[[ Records for the task, beginning ]]
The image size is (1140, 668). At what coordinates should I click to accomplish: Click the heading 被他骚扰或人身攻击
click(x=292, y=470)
[[ Records for the task, end ]]
[[ Records for the task, beginning ]]
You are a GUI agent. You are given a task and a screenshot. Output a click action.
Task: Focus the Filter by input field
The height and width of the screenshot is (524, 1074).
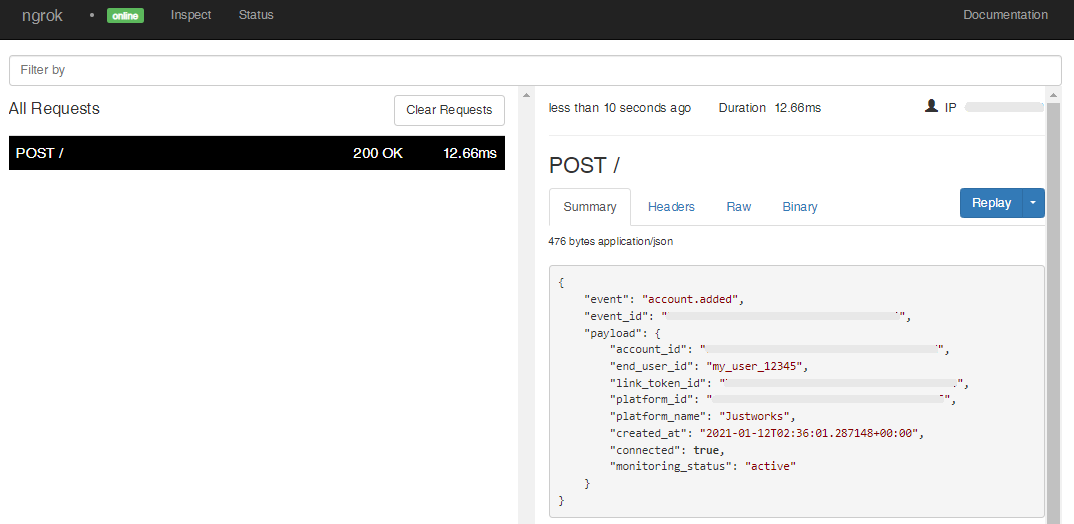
[[ Records for the task, end ]]
- _To do_: In the entries above, one line contains "Task: Focus the Filter by input field" and another contains "The height and". Reproduce exactly those two lines and the lines between them, nothing else.

- _Your solution_:
Task: Focus the Filter by input field
The height and width of the screenshot is (524, 1074).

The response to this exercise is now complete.